Fear of death and dying is common in western culture.
Even the word “died” as a way to describe the act of ceasing life as we know it, has been watered down to more gentle phrases such as passed away, perished or crossed over. Those words indicate our desire to ease a person’s path from life to death.
It’s ironic, then, that in British Columbia we put relatively little money into making a person’s final days and weeks more comfortable.
According to a national health information study, a majority of dying people in this province are not receiving an appropriate level of care, whether it be proper pain management, social support or help with post-mortem planning.
Caring enough to help a dying person have a more peaceful and respectful end of life is least we can do as a society.
It should be noted that dying isn’t reserved for the elderly, as anyone can attest who reads obituary columns or has experienced someone close battling terminal cancer.
Through the program Initiative for a Palliative Approach in Nursing: Evidence and Leadership (iPANEL), B.C. nurses and the University of Victoria Centre for Aging are teaming up to figure out how appropriate end-of-life care can be provided to more people in B.C. no matter where they are.

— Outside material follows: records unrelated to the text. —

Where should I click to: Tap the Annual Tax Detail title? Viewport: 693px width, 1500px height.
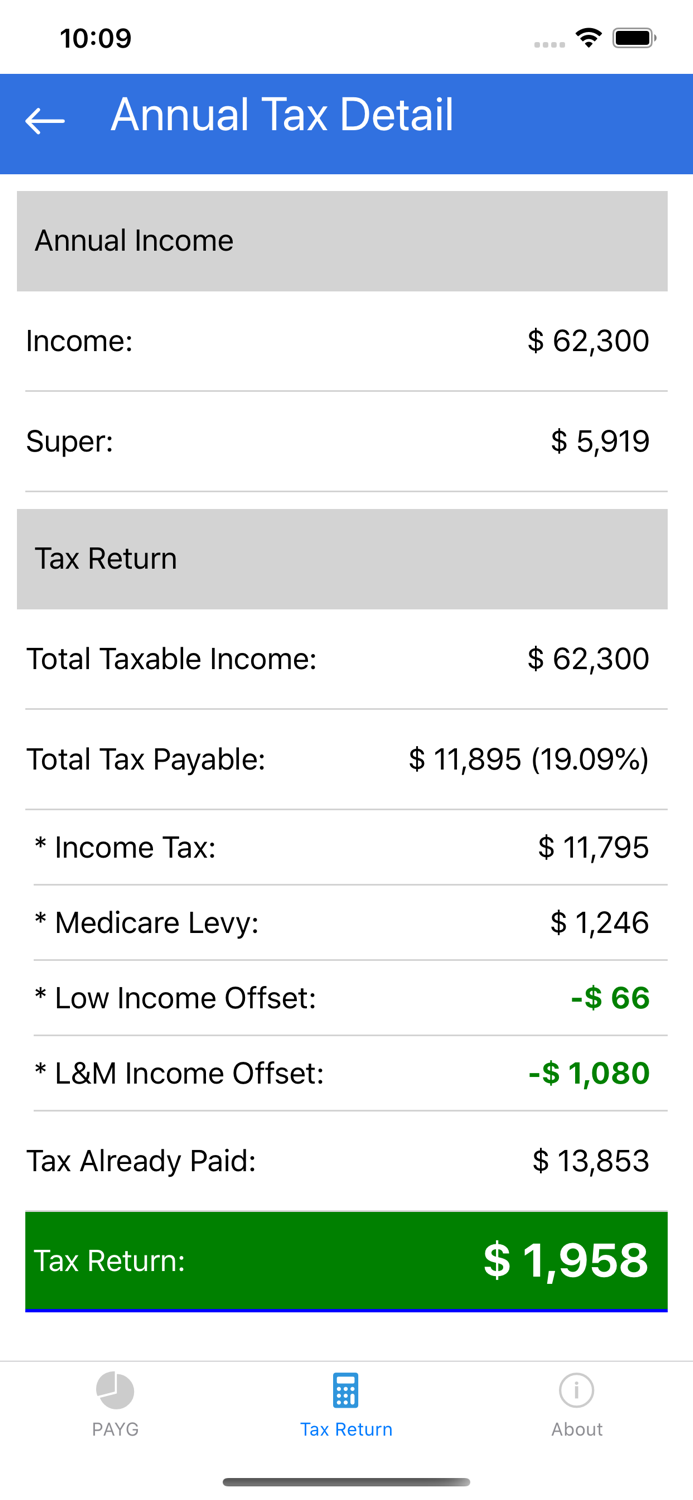click(282, 115)
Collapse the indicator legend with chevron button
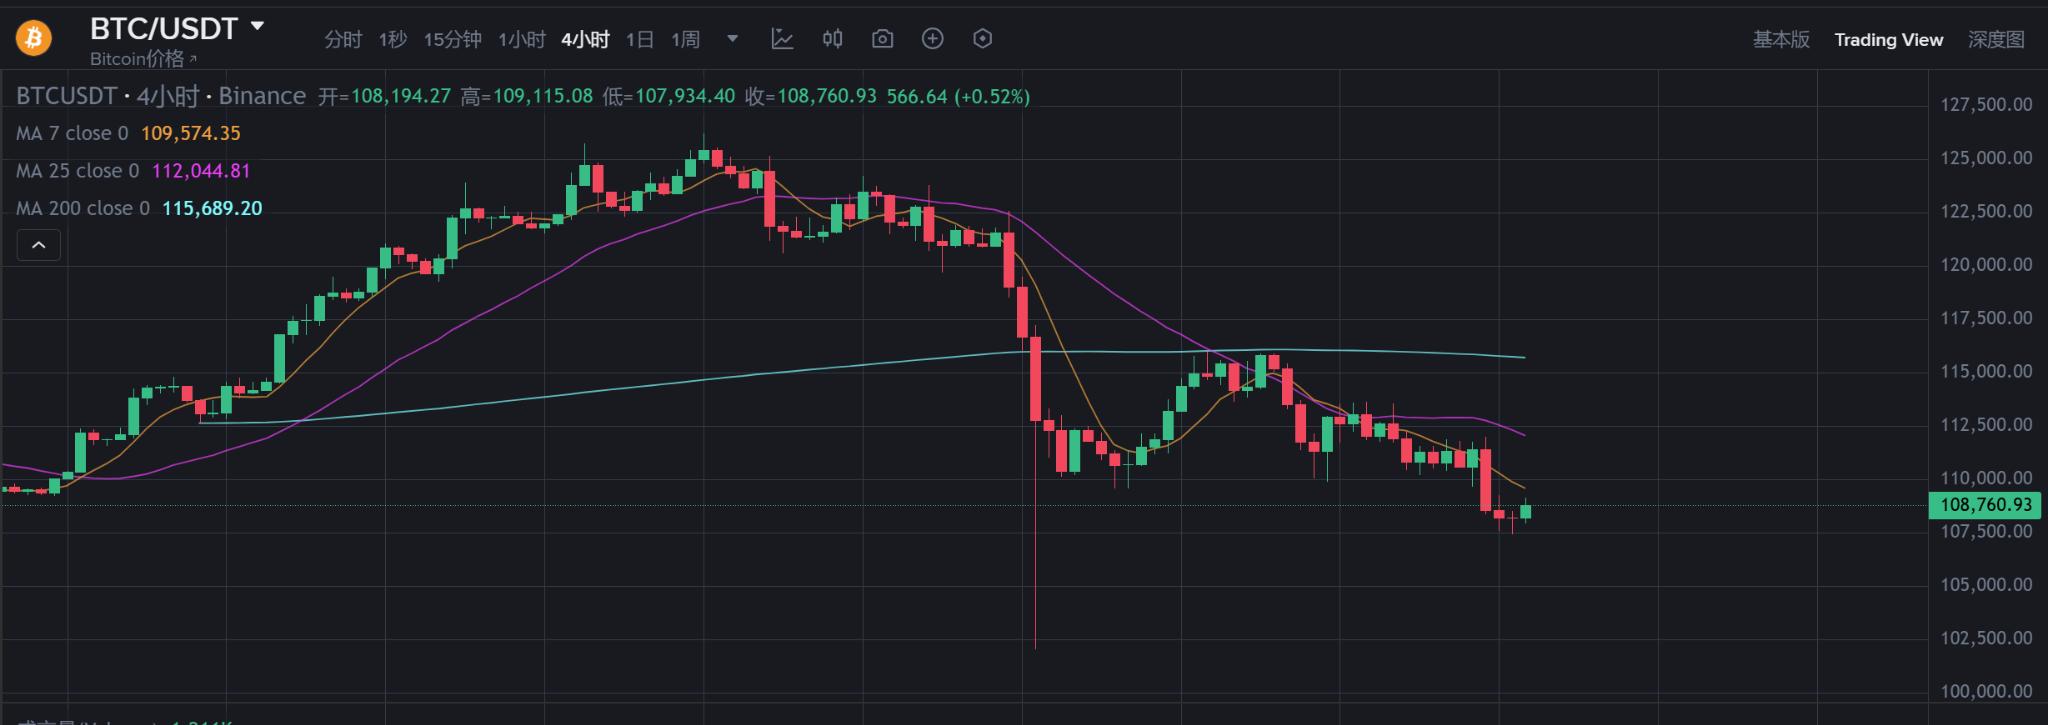 [39, 245]
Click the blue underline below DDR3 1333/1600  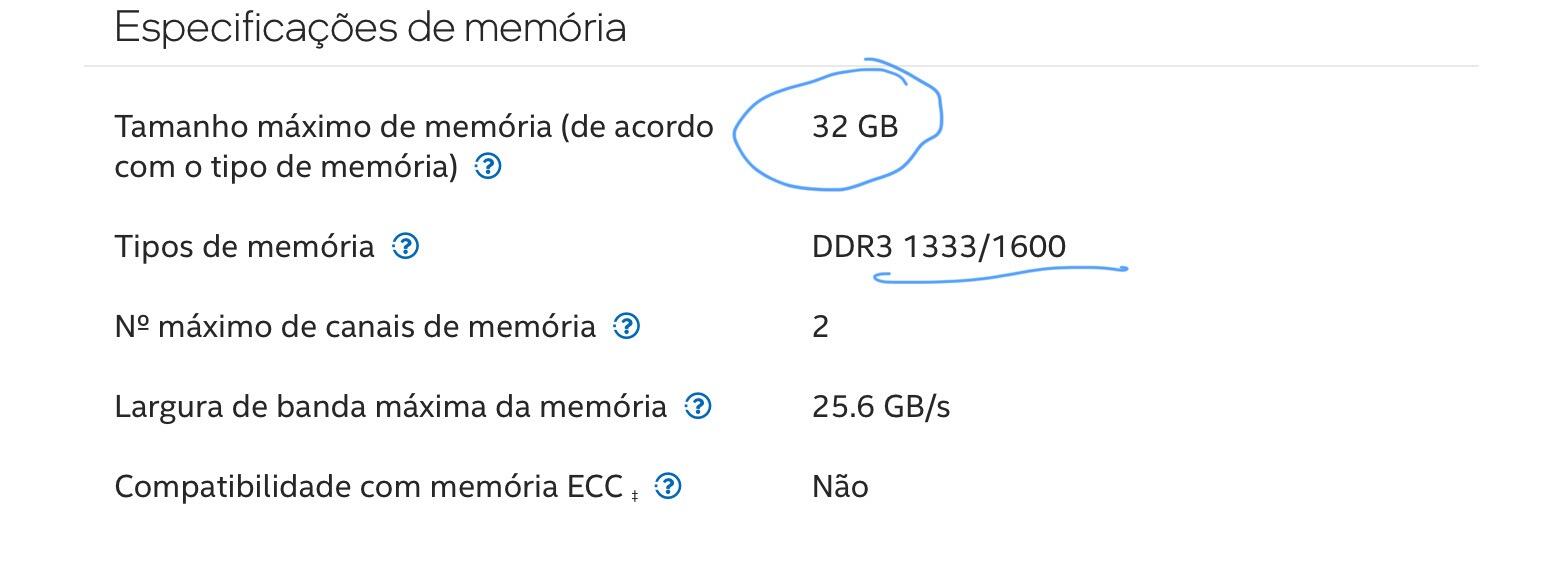1000,274
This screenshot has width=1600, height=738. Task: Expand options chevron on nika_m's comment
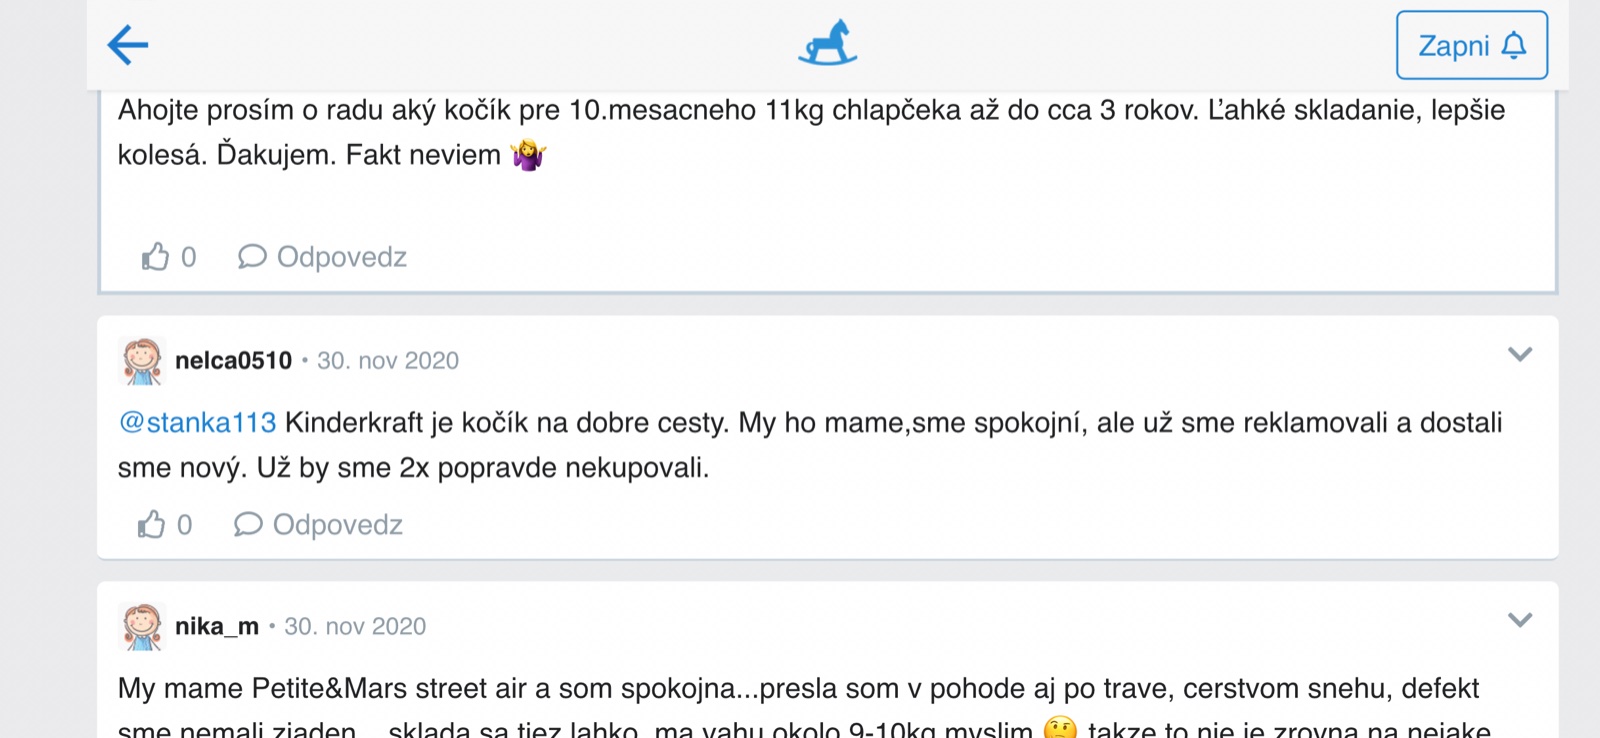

The provincial health budget is massive and is expected to grow, given our aging population. And some of that budget goes to hospice facilities around the province.
But not everyone wants to die at hospice, where the staff are knowledgeable and compassionate, yet the atmosphere can seem much like a hospital ward.
It’ll be up to the provincial government to determine whether iPANEL’s goal of making end-of-life care more far-reaching deserves more funding. But B.C. residents are worth it.